# ABOUT THIS EXERCISE
The word to look for is "handle". Report every line of the entries below that has it.
--- INFORMATION PROVIDED Enclosed Below ---
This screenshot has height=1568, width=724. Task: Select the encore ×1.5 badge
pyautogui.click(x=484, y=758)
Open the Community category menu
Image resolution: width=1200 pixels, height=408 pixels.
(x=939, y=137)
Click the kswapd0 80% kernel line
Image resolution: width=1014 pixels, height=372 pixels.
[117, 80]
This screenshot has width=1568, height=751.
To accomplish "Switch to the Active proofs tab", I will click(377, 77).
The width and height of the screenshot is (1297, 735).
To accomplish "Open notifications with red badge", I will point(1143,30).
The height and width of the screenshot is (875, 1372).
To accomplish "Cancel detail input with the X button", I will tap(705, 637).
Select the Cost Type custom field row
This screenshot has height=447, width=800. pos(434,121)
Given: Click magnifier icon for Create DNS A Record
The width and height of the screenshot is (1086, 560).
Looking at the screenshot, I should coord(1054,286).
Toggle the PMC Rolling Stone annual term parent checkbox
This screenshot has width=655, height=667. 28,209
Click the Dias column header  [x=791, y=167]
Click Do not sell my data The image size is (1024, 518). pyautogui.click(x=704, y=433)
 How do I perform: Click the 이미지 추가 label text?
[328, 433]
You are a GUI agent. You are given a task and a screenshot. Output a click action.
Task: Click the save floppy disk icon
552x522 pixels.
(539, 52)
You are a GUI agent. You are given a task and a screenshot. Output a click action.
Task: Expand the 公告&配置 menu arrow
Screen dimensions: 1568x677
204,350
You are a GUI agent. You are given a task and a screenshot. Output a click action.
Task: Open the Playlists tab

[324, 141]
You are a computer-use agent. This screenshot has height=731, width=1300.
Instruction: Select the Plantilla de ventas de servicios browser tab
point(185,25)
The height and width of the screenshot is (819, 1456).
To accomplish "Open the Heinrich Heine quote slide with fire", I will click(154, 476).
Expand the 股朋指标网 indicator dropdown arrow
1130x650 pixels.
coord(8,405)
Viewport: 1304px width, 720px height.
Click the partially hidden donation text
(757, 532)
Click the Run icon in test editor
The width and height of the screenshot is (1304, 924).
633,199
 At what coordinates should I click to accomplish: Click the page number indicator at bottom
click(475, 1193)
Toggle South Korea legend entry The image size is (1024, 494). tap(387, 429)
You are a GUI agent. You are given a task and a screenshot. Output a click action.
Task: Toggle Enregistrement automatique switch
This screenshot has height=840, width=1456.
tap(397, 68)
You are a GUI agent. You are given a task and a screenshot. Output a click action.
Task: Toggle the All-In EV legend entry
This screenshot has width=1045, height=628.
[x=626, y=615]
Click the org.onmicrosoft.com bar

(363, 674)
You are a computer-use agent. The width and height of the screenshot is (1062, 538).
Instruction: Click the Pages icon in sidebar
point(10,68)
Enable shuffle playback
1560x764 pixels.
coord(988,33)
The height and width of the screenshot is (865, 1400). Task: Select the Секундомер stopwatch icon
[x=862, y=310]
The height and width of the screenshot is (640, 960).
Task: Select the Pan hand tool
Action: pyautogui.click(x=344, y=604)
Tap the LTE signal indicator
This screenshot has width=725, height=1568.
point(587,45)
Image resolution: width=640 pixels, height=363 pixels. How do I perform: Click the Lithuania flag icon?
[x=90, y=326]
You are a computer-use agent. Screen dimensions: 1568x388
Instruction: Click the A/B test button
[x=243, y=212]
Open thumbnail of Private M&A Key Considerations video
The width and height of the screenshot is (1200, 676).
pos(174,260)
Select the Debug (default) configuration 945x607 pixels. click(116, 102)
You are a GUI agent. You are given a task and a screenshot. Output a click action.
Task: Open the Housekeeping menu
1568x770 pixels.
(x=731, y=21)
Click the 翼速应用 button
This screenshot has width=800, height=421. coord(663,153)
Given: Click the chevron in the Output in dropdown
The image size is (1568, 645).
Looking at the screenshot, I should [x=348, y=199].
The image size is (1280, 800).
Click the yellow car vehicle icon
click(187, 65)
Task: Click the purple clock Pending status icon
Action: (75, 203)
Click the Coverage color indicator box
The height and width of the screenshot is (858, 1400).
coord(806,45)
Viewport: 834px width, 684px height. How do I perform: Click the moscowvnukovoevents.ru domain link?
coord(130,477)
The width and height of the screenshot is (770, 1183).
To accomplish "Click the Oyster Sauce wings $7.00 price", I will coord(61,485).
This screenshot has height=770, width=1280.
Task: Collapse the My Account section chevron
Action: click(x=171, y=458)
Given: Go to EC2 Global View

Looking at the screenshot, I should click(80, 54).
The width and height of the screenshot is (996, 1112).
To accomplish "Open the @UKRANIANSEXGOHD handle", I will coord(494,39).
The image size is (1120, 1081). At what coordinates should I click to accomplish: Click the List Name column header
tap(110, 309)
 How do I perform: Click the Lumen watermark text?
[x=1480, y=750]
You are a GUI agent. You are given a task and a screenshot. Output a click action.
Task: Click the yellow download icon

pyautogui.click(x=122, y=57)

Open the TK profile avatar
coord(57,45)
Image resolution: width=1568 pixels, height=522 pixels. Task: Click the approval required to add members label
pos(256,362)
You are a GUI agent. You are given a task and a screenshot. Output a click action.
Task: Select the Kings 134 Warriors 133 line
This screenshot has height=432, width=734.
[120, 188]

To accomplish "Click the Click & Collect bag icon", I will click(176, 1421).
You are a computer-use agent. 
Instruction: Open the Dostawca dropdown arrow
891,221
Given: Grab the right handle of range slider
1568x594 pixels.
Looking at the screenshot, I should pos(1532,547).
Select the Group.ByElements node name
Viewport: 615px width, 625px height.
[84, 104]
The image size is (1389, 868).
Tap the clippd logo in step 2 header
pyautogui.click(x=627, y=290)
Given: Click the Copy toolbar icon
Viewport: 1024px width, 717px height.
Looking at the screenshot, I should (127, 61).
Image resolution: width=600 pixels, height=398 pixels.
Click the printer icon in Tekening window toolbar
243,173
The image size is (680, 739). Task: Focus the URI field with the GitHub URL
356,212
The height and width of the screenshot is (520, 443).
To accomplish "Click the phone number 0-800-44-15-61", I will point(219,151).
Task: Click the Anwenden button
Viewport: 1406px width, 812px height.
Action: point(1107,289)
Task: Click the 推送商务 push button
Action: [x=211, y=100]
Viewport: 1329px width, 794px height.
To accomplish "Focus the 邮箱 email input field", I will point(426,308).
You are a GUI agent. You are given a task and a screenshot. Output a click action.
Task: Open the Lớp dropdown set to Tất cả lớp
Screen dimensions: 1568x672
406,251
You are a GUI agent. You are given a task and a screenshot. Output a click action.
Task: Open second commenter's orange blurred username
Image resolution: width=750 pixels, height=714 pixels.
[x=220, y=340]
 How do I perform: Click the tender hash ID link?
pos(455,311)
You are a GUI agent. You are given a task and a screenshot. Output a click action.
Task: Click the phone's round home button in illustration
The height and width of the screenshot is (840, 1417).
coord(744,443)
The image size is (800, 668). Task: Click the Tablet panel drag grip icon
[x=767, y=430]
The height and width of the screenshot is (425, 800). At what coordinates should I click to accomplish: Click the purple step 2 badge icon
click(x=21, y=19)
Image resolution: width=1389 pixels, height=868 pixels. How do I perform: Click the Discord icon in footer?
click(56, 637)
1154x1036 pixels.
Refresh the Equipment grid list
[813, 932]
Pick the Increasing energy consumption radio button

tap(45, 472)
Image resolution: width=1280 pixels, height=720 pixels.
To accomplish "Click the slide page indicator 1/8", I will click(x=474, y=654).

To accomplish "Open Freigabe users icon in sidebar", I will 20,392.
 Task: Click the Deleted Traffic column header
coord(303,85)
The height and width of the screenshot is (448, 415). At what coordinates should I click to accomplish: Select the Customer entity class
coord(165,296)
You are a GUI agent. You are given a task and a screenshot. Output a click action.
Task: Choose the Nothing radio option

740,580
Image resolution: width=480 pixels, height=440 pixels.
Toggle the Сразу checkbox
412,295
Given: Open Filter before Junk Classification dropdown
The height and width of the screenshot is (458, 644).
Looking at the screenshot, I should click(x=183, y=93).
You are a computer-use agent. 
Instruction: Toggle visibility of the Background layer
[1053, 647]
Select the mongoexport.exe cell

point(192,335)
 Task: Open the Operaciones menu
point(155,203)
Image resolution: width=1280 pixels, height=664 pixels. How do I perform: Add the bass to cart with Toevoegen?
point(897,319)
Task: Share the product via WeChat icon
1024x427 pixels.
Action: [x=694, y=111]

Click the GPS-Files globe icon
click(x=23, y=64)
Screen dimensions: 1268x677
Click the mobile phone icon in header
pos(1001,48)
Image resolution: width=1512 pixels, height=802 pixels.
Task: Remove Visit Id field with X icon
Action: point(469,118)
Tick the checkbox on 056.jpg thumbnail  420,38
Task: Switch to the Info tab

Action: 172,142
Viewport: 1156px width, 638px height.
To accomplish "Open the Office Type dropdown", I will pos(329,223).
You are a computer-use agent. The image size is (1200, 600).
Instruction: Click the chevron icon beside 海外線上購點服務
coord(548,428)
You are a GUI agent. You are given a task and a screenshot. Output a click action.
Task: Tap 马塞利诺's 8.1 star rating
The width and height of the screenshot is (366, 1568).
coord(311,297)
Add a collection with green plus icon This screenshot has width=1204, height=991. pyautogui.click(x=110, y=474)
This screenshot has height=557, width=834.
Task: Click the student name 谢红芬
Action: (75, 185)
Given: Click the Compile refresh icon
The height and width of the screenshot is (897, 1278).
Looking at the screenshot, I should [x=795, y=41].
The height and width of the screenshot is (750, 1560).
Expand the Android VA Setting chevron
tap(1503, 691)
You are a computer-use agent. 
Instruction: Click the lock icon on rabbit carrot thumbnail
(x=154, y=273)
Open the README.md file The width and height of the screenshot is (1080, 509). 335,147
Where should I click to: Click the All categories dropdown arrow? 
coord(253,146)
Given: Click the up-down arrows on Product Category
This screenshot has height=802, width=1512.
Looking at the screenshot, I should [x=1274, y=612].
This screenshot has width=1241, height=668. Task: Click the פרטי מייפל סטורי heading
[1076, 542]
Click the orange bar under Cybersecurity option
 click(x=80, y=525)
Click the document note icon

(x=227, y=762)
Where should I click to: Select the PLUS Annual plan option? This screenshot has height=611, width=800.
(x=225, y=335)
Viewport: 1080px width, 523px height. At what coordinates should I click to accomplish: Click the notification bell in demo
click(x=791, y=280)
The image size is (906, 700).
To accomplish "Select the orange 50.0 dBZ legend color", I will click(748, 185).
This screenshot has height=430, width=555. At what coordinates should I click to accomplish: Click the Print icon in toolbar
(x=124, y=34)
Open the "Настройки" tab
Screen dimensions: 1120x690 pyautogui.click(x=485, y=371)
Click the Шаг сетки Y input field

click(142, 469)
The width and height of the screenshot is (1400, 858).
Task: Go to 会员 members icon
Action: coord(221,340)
--- End of Enclosed INFORMATION PROVIDED ---
# SOLUTION BELOW
To accomplish "Open the @UKRANIANSEXGOHD handle", I will coord(494,39).
Given: Grab the right handle of range slider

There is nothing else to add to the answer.